TASKS TO CARRY OUT:
1 > Print the part of the ATiTool thread starting with "1. launch ATiTool" and going on through "for setting clockspeeds?".
2 > In the ATiTool thread, what does mandelore say is really behind the bogus clock speeds?
3 > Please pick up the ATiTool thread after its last post and write what comes next.

QUOTED PASSAGE:
====
# atiTool allows for bogus high clock speeds



## cdawall (Dec 15, 2007)

http://www.techpowerup.com/gpuz/79nqx/

that should basically point out what happened!

how i did that 

1. launch ATiTool with windows start up
2. do NOT open fuzzybox window-this leaves the core in 2d mode
3. set 3d mode clocks to whatever i want


possible fix? force 3d high mode for setting clockspeeds?


----------



## Ben Clarke (Dec 15, 2007)

It could just be a good card. Why don't you go to 4GHz/2GHz, then tell us


----------



## cdawall (Dec 15, 2007)

the memory is linked to all speeds and thus it cant be pushed as high


but i will make another bogus core run if thats what you want


here you go 1500mhz core speed

http://www.techpowerup.com/gpuz/6mqge/


----------



## Ben Clarke (Dec 15, 2007)

OK, maybe you have a point here. _Maybe_.


----------



## cdawall (Dec 15, 2007)

wait maybe i should try 4ghz core speed?


----------



## Ben Clarke (Dec 15, 2007)

I dare you


----------



## cdawall (Dec 15, 2007)

ok but let atitool drop back down to 2d speeds i accidentally closed it and it goes back up to 3d high when you restart it in windows


----------



## cdawall (Dec 15, 2007)

without further ado here is 4ghz core

http://www.techpowerup.com/gpuz/hx9mb/


----------



## Ben Clarke (Dec 15, 2007)

ok, you have a point then.

EDIT: Overclock +-99%? That should be +1000%, I think.


----------



## mandelore (Dec 15, 2007)

lols, mines better  oooh, my fillrate 

http://www.techpowerup.com/gpuz/8qgyd/


----------



## cdawall (Dec 15, 2007)

yea i figure it may be an issue






lol look at the percent oc on the core


----------



## mandelore (Dec 15, 2007)

its not atitool, its a bug with gpuz

i just set the speed via amdgpu tool, apparently the revision of gpuz incorrectly reads the desired 3dclocks and displays them as actual clocks


----------



## DaMulta (Dec 15, 2007)

mandelore said:


> its not atitool, its a bug with gpuz
> 
> i just set the speed via amdgpu tool, apparently the revision of gpuz incorrectly reads the desired 3dclocks and displays them as actual clocks



Yep


There should be a test it runs to make sure that it is a stable clock IMO.

Like run the Ati Tool Fuzz for X amount of time.


----------



## cdawall (Dec 15, 2007)

i still think part of the issue lies with atitool since its not making current clocks=3d high clocks when they are being set


----------



## sneekypeet (Dec 15, 2007)

I noticed in your picture of atitool you arent clicking SET CLOCK so of course you can put any number in you want.
====
DATA:
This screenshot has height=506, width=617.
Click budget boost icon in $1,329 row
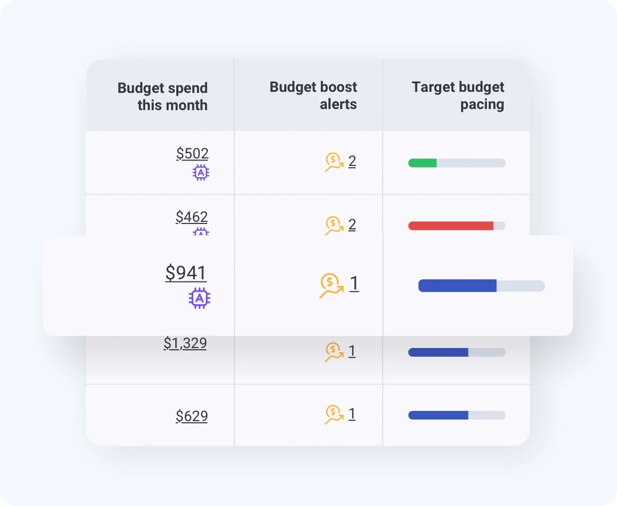[334, 352]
====
RESULTS:
1 >
1. launch ATiTool with windows start up
2. do NOT open fuzzybox window-this leaves the core in 2d mode
3. set 3d mode clocks to whatever i want


possible fix? force 3d high mode for setting clockspeeds?

2 > A bug in GPU-Z: its revision reads the desired 3D clocks and displays them as actual clocks.

3 >
If you had clicked SET CLOCKS it would be greyed out....And its obvious you can put any number in there, but if you click the button I bet you card crashes just like it should!!!!!

See my clocks are actual and the button is greyed as it should be when clocks are set...has nothing to do with what mode its in.






see the difference here?


----------



## cdawall (Dec 15, 2007)

you put a number in and hit enter it does the same thing!


----------



## DaMulta (Dec 15, 2007)

So no more bogus numbers are added to the data base, I took a SS/






It's reading your 3/d clocks, most people that OC with ATi Tool turn off the 2/d clock mode. So it's running at 3/d speeds at all times. It seems that it will read your settings now.





As you can see it still does not read CCC settings for 3D.


----------



## sneekypeet (Dec 15, 2007)

there is an obvious issue here as the setclocks button isnt greyd , nor does his profile reflect that the clocks are actually set!


----------



## cdawall (Dec 15, 2007)

if you hit enter it "sets" the clock but doesnt test it so when i turned around and just for giggles clicked on a 3D benchmark the card crashed making me think it has just written the clock to the card but never switched to it


----------



## mandelore (Dec 15, 2007)

cdawall said:


> i still think part of the issue lies with atitool since its not making current clocks=3d high clocks when they are being set



I wasnt using ATItool tho...


----------



## cdawall (Dec 15, 2007)

mandelore said:


> I wasnt using ATItool tho...



thats true...could a mod change this to GPUZ allows for bogus scores and move it into the gpuz section?


o well all that i care about is that i did manage 700/1600 100% fair  it may not be game stable but it works


----------



## W1zzard (Dec 15, 2007)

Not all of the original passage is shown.